Challenge 1: Which songs does the forum post name?
Challenge 2: Translate this sentence from the forum post into Spanish: "It's almost impossible to get the system to return even slightly obscure tracks, even if one opens YouTube and reads the title verbatim."
Challenge 3: Update the stretch of the forum post from "141 points by" through "a trustworthiness heuristic.", replacing "metrics" with "statistics".

Source passage:
>> Begin

141 points by bsanr2 on Aug 9, 2021 | hide | past | favorite | 53 comments
There is a general sentiment that Google's search capability has degraded over the years. Many disagree, pointing to metrics that suggest an increase in utility and successful searches for the average user over time. For the instances where Google users have difficulty finding relevant results, the on-going battle with SEO practitioners is cited, with the difficulty of distinguishing legitimate pages from ad farms and the like suggested as an answer to the question of why we see such failures and an increasing reliance on big-name sites as a trustworthiness heuristic.

I want to sidestep that debate somewhat by describing my experience with a more controlled environment: voice searching for YouTube videos to play on my Google Home Mini device. Many will remember how remarkably accurate searches were at initial release c. 2017; songs could be found by reciting lyrics, humming melodies, or vaguely describing the thematic or narrative thrust of the song. The picture is very different today. It's almost impossible to get the system to return even slightly obscure tracks, even if one opens YouTube and reads the title verbatim. Recently, I was trying to listen to a song from Neil Cicierega's Mouth Dreams album, Aerolong. Just that one song. No combination of terms would bring it up. Several times, my Mini tried to play the entire album as a playlist. But just as often, it would return something that was just off ("I Don't Want to Miss a Thing" by Aerosmith) or completely unrelated (Bohemian Rhapsody). We should be clear: this is an Alphabet-produced device and interface tapping into an Alphabet-built index with an Alphabet-developed search function and being absolutely incapable of returning the correct result. One may wonder if this might have something to do with the obscurity of the track in question, but Neil Cicierega is an artist of note, if not mainstream; and, besides, it found the correct album and, presumably, would have eventually gotten to the correct track while making its way through the playlist. But that's not what I was asking for as a user; if the system found the correct track but insisted on not going directly to it, it's making a decision for me that I did not ask it to. That would be a horrifying finding, if more evidence could be compiled (beyond this being a commonly-encountered scenario) to show that this, specifically, is what was happening. At this point, however, the only thing that can be definitively concluded is that Google searches are not returning results that they ought to; results that, by all accounts, they would have been able to a few years ago; and results that must not have bren influenced by efforts to eliminate the effects of abusive SEO practices. Something else is going on.

>> End

Data rows:
>> Begin

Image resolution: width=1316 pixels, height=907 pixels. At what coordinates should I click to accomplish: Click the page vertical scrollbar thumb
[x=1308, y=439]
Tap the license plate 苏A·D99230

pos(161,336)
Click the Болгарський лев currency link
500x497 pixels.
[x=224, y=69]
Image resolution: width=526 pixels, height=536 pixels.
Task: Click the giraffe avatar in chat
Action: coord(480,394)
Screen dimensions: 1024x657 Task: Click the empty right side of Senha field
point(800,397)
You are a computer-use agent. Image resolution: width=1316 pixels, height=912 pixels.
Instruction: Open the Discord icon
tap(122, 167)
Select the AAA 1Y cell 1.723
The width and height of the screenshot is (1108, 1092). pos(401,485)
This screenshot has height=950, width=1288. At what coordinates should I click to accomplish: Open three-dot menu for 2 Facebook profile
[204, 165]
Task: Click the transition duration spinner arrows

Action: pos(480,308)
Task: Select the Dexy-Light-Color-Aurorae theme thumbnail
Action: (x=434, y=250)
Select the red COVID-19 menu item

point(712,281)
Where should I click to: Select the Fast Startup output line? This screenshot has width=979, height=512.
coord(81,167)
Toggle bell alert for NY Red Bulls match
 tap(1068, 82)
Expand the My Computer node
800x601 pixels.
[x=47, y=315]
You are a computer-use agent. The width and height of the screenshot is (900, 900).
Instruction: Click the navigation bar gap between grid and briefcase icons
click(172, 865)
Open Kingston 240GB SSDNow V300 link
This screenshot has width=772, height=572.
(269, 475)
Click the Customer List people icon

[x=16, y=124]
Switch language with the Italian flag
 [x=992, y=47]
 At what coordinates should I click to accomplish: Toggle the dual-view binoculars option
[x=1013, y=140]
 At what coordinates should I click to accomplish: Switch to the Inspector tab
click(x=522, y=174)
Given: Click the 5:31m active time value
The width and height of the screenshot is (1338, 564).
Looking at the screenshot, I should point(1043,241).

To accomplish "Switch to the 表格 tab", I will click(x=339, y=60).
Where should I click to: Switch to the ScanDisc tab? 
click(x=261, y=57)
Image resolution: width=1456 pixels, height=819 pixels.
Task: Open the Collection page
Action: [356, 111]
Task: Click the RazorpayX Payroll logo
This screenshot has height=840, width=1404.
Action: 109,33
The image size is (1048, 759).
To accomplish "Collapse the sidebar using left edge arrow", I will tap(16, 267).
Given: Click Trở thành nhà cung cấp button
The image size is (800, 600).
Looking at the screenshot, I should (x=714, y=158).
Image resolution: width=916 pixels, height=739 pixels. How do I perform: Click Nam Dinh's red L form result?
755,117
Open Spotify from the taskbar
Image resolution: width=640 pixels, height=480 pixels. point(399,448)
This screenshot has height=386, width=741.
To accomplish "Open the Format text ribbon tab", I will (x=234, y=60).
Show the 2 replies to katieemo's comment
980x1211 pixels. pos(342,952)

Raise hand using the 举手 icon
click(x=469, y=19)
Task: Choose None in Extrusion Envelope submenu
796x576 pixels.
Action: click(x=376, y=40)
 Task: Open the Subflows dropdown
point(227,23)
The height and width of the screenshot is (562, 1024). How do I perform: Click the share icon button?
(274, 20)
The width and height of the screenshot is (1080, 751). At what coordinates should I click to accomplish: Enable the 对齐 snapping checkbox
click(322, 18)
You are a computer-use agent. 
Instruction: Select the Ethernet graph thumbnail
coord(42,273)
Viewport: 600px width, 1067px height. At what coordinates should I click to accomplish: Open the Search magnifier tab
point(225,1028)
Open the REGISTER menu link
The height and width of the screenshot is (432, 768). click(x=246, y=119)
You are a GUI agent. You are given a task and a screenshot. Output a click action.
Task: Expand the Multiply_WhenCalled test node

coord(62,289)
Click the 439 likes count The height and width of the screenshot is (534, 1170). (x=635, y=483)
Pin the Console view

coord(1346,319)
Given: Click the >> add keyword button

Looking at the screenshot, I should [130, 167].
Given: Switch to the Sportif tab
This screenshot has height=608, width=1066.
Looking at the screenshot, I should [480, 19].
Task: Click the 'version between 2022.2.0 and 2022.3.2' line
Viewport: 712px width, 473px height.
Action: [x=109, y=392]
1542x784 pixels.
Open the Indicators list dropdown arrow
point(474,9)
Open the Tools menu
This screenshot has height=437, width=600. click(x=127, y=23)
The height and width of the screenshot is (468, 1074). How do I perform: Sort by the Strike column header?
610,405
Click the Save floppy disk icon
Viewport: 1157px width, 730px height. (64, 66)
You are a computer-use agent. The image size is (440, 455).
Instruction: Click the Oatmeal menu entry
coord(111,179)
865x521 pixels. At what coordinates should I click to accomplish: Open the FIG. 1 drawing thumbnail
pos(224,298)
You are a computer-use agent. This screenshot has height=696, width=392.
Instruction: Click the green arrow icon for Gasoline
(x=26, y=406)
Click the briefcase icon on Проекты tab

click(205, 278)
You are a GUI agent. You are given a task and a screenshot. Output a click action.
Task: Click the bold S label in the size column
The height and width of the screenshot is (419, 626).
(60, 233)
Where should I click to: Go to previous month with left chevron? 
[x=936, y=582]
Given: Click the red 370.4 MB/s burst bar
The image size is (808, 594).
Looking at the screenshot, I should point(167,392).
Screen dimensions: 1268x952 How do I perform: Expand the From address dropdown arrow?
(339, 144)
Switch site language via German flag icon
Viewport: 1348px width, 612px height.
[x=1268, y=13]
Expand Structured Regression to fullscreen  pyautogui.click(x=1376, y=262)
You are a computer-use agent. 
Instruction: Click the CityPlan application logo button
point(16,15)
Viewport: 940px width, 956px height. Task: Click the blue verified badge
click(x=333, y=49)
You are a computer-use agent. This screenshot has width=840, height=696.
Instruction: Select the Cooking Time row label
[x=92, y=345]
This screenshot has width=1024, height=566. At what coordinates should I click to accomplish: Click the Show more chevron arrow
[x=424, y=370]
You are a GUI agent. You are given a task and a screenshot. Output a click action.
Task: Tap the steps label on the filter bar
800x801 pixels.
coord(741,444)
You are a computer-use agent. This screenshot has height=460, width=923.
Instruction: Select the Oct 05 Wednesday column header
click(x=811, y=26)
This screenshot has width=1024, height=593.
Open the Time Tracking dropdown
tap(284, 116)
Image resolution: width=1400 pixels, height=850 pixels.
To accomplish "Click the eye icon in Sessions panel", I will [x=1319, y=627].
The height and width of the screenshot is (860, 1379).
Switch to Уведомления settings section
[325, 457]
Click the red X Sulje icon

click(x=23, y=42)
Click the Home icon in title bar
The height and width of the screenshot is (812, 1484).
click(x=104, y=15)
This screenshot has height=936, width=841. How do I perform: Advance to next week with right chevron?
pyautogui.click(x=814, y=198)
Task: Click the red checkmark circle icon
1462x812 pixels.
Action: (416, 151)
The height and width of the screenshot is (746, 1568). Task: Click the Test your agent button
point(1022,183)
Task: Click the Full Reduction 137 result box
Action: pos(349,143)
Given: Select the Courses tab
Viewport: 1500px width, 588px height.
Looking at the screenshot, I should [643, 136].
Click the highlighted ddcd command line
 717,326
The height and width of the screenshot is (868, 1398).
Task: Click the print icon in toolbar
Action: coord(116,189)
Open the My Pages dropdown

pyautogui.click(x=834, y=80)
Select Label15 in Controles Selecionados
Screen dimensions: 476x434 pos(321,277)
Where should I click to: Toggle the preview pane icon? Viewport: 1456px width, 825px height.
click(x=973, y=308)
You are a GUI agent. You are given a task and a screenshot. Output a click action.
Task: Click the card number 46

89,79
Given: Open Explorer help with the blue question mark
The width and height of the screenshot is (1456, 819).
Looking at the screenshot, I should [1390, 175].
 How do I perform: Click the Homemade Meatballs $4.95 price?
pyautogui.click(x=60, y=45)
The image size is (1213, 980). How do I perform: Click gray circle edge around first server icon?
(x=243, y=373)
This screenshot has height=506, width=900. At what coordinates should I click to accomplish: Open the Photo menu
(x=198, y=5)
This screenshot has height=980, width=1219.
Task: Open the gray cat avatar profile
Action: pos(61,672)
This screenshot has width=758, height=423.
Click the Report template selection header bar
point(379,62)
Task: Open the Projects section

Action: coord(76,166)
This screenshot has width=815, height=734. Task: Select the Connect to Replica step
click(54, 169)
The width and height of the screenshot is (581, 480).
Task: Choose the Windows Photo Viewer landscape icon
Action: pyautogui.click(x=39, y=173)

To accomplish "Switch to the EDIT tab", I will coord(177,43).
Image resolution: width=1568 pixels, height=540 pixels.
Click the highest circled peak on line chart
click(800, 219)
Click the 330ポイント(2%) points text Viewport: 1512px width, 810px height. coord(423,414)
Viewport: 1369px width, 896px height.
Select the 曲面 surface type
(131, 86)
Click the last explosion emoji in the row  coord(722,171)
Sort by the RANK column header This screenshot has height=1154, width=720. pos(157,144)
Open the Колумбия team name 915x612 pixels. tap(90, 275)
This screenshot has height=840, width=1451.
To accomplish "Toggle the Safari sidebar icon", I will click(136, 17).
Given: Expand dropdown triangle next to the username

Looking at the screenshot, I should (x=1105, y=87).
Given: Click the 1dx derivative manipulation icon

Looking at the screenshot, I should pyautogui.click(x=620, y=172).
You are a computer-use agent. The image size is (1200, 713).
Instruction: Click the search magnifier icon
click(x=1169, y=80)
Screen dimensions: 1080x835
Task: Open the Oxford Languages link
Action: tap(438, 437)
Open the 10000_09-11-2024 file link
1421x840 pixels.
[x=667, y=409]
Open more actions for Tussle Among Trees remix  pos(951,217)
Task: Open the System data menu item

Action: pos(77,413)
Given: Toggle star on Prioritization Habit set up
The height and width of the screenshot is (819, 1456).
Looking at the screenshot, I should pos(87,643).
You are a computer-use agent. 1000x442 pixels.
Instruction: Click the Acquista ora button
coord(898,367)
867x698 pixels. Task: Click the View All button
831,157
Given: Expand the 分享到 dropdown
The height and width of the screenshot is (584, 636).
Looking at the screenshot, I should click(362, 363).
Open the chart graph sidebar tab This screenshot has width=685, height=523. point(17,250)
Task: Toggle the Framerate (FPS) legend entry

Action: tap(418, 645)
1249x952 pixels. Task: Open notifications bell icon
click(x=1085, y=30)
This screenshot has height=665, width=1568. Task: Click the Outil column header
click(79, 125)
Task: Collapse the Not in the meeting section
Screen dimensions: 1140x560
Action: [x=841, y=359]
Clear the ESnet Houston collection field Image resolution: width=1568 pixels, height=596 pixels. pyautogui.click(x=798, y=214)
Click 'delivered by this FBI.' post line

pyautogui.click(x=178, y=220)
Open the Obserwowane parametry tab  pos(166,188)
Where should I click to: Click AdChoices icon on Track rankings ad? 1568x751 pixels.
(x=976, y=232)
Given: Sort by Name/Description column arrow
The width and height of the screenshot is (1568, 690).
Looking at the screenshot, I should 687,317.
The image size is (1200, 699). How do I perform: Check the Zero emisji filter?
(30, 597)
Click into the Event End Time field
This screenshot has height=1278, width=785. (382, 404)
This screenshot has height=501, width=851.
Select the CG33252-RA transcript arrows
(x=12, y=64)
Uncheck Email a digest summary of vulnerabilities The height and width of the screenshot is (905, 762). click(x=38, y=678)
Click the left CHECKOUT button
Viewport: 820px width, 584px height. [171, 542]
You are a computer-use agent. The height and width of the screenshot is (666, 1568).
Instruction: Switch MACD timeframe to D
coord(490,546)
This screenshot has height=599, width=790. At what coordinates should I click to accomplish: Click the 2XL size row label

>> End

Task answer 1:
- Aerolong
- "I Don't Want to Miss a Thing" by Aerosmith
- Bohemian Rhapsody

Task answer 2: Es casi imposible lograr que el sistema devuelva pistas aunque sean ligeramente desconocidas, incluso si uno abre YouTube y lee el título textualmente.

Task answer 3:
141 points by bsanr2 on Aug 9, 2021 | hide | past | favorite | 53 comments
There is a general sentiment that Google's search capability has degraded over the years. Many disagree, pointing to statistics that suggest an increase in utility and successful searches for the average user over time. For the instances where Google users have difficulty finding relevant results, the on-going battle with SEO practitioners is cited, with the difficulty of distinguishing legitimate pages from ad farms and the like suggested as an answer to the question of why we see such failures and an increasing reliance on big-name sites as a trustworthiness heuristic.